PROVIDED MATERIAL:
-- Opening Marker --
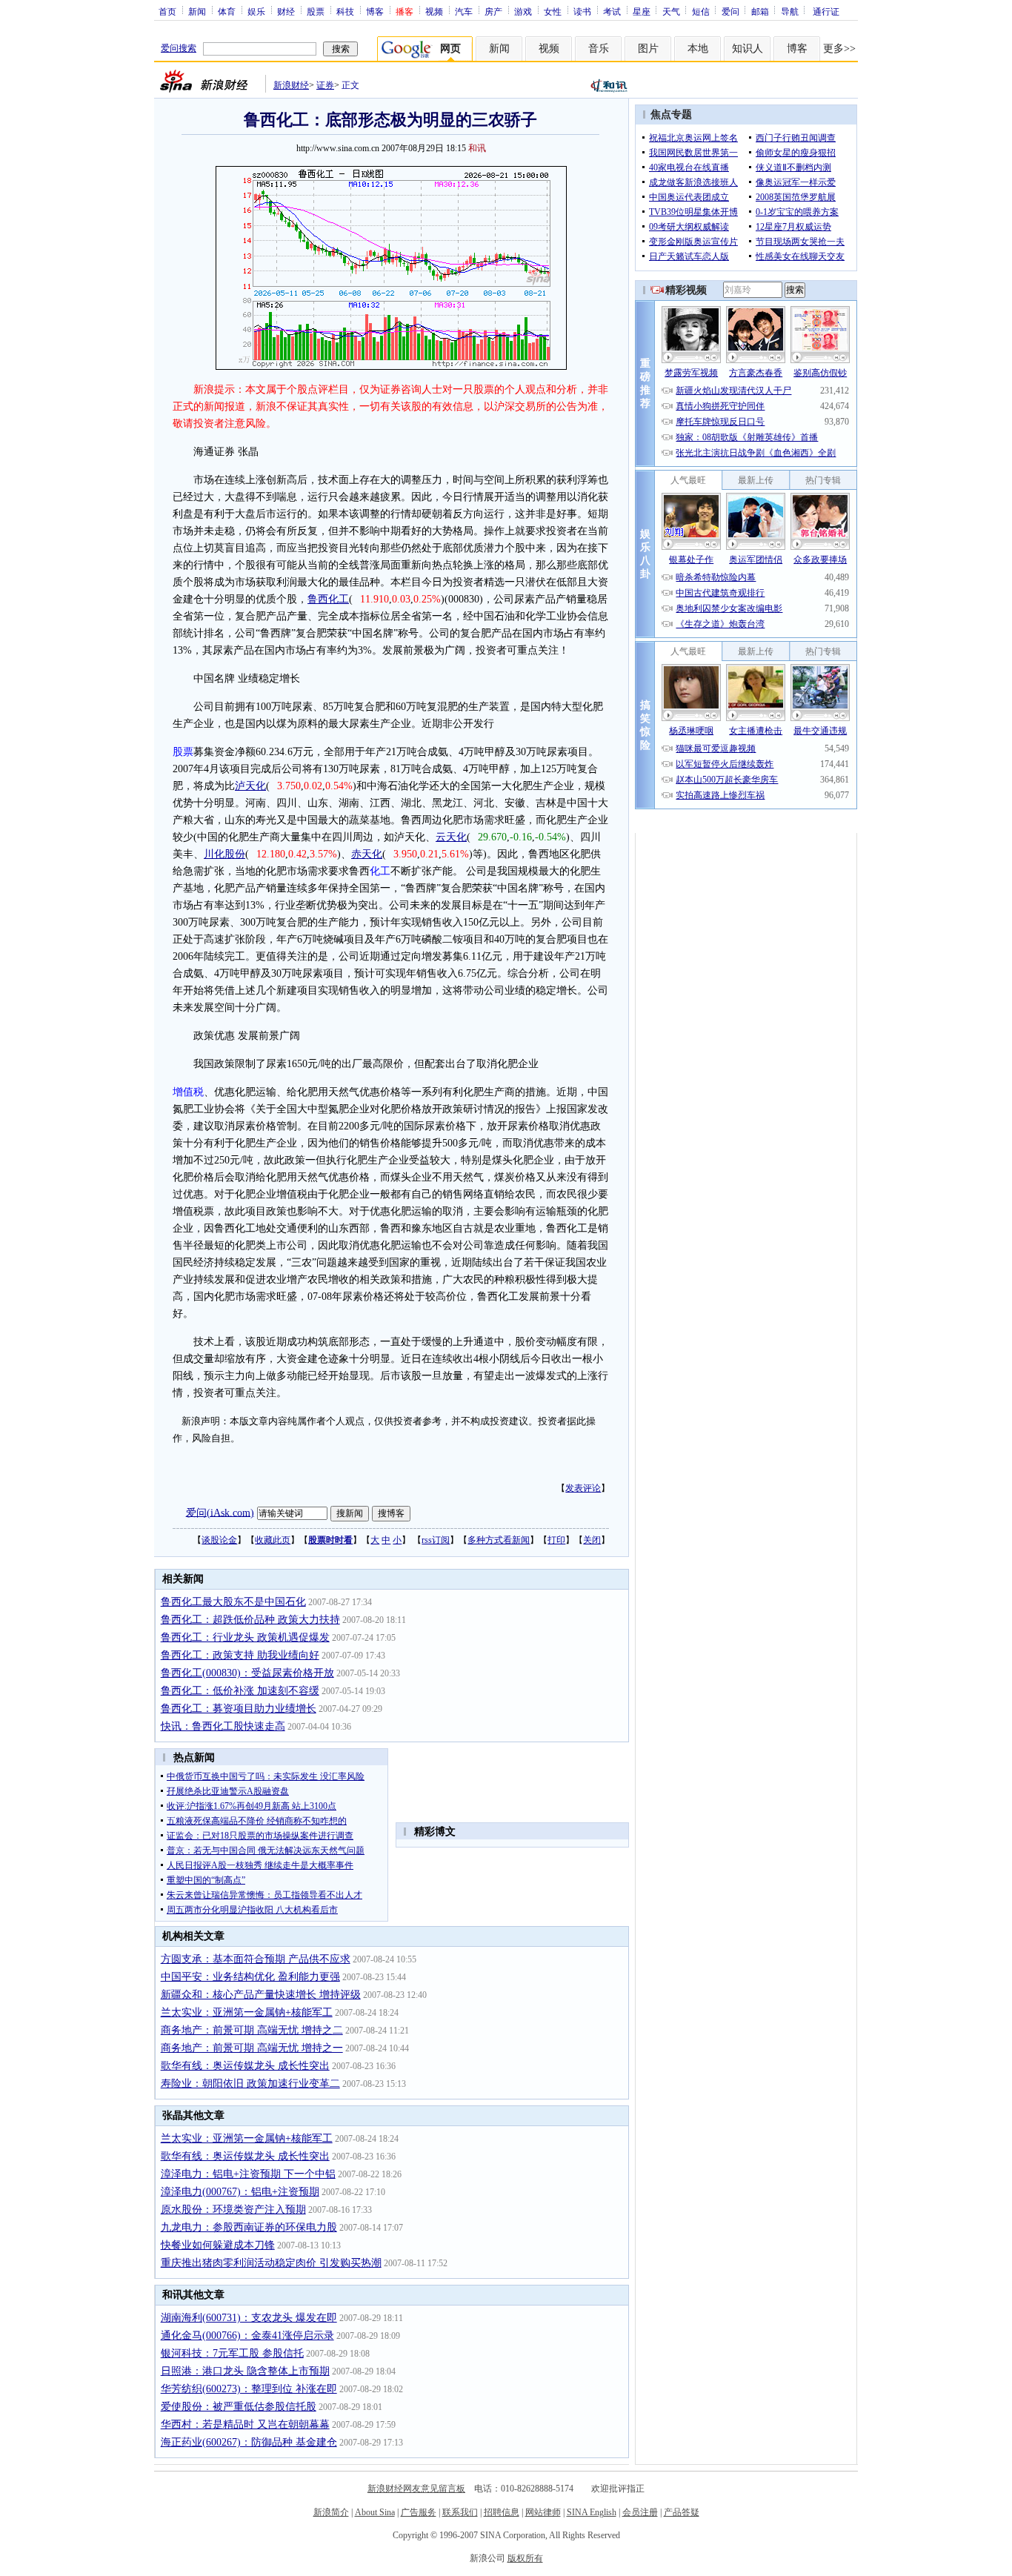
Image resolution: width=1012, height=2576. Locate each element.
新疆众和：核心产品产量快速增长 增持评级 (261, 1994)
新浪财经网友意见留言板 (416, 2488)
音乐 (598, 48)
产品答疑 (681, 2512)
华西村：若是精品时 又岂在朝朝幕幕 (245, 2424)
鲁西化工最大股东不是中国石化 (233, 1601)
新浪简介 (331, 2512)
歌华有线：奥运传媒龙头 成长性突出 (245, 2065)
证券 (325, 85)
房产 (493, 11)
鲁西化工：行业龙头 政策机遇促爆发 (245, 1637)
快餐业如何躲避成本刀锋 (218, 2245)
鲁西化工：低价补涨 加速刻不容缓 (240, 1690)
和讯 (477, 148)
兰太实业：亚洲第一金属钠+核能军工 (247, 2012)
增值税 (188, 1092)
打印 (556, 1540)
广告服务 (418, 2512)
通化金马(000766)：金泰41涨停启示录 (247, 2335)
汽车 (464, 11)
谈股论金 (219, 1540)
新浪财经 (291, 85)
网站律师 (543, 2512)
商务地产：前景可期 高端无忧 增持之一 (252, 2048)
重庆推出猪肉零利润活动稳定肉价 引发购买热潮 (271, 2262)
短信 (701, 11)
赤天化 (366, 854)
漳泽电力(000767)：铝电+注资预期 (240, 2191)
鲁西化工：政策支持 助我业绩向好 (240, 1655)
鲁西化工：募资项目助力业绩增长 (238, 1708)
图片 (648, 48)
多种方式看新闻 (498, 1540)
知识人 (747, 48)
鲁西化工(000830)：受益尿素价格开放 (247, 1673)
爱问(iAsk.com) (220, 1512)
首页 (167, 11)
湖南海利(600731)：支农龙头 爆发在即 (249, 2317)
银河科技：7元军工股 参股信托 (232, 2353)
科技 (345, 11)
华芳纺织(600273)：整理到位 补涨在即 (249, 2388)
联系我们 (460, 2512)
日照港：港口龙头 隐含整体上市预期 (245, 2371)
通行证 (826, 11)
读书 (582, 11)
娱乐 (256, 11)
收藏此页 (272, 1540)
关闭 (592, 1540)
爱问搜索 (178, 48)
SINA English (591, 2512)
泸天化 (250, 785)
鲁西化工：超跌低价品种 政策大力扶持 (250, 1619)
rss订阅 (436, 1540)
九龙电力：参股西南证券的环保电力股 (249, 2227)
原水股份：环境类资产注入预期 (233, 2209)
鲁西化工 (328, 599)
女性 (553, 11)
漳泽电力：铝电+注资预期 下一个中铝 (248, 2174)
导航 (790, 11)
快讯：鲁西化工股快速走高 (223, 1726)
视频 (434, 11)
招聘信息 (501, 2512)
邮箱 (760, 11)
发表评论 (583, 1488)
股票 (315, 11)
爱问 (730, 11)
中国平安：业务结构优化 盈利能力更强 (250, 1976)
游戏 (523, 11)
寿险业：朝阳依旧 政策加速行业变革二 (250, 2083)
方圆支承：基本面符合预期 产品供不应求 (255, 1959)
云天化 (451, 837)
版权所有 (525, 2558)
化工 (380, 871)
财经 (286, 11)
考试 (612, 11)
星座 (641, 11)
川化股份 (224, 854)
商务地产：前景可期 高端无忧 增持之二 (252, 2030)
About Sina (375, 2512)
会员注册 (640, 2512)
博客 (375, 11)
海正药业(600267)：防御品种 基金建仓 (249, 2442)
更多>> (839, 48)
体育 (227, 11)
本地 (698, 48)
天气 (671, 11)
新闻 (197, 11)
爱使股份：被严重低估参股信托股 (238, 2406)
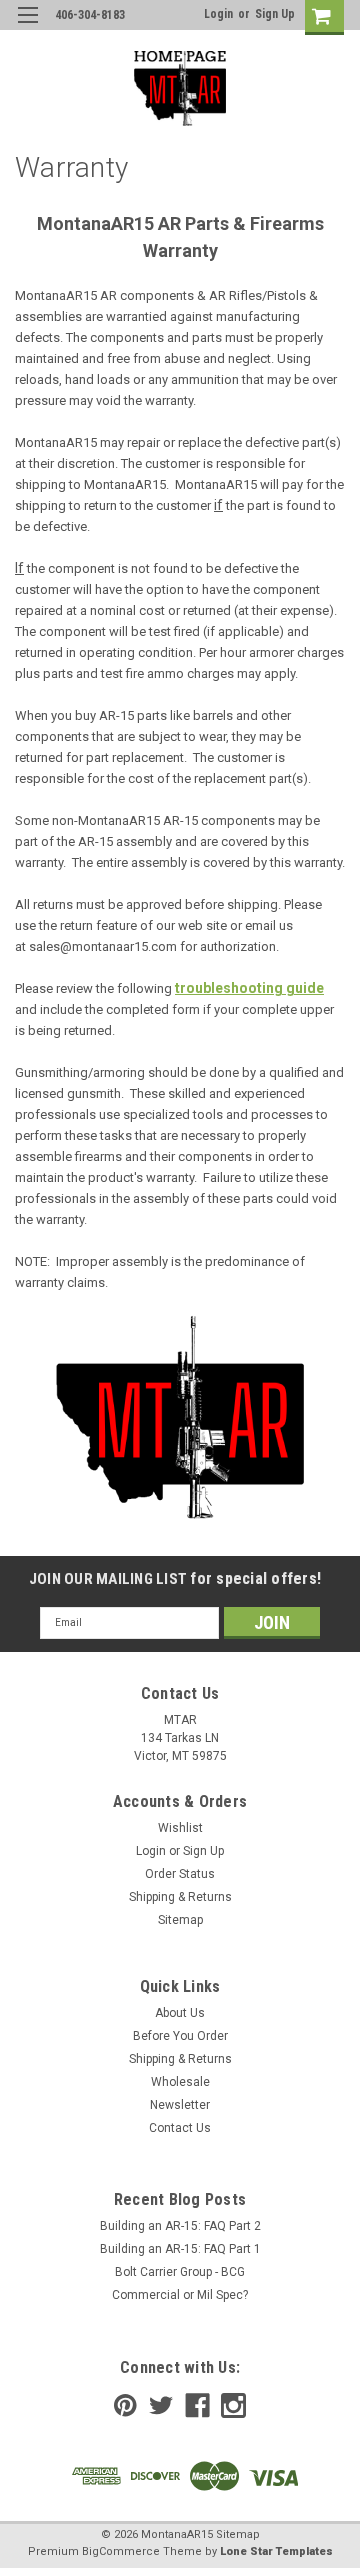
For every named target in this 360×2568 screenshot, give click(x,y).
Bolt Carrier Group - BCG (180, 2272)
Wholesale (180, 2082)
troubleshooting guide (249, 988)
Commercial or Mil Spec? (180, 2295)
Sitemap (180, 1920)
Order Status (180, 1874)
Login (218, 14)
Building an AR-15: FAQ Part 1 (180, 2249)
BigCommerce (121, 2551)
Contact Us (180, 2128)
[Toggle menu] (27, 27)
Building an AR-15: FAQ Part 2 (180, 2226)
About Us (180, 2013)
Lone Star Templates (276, 2551)
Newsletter (180, 2105)
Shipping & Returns (180, 1897)
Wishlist (180, 1828)
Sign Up (275, 14)
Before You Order (180, 2036)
-- Closing Marker --
WORK ORDER: Where the line containing "星座 (641, 11)" appears in the records above, begin copying and continue exactly through the last line, with nothing else; omit every picture.

RESPONSE AREA:
星座 (641, 11)
川化股份 (224, 854)
商务地产：前景可期 高端无忧 增持之二 (252, 2030)
About Sina (375, 2512)
会员注册 (640, 2512)
博客 (375, 11)
海正药业(600267)：防御品种 基金建仓 (249, 2442)
更多>> (839, 48)
体育 (227, 11)
本地 (698, 48)
天气 (671, 11)
新闻 (197, 11)
爱使股份：被严重低估参股信托股 (238, 2406)
For every named target in this 360×2568 screenshot, give click(x,y).
Bolt Carrier Group - BCG (180, 2272)
Wholesale (180, 2082)
troubleshooting guide (249, 988)
Commercial or Mil Spec? (180, 2295)
Sitemap (180, 1920)
Order Status (180, 1874)
Login (218, 14)
Building an AR-15: FAQ Part 1 (180, 2249)
BigCommerce (121, 2551)
Contact Us (180, 2128)
[Toggle menu] (27, 27)
Building an AR-15: FAQ Part 2 (180, 2226)
About Us (180, 2013)
Lone Star Templates (276, 2551)
Newsletter (180, 2105)
Shipping & Returns (180, 1897)
Wishlist (180, 1828)
Sign Up (275, 14)
Before You Order (180, 2036)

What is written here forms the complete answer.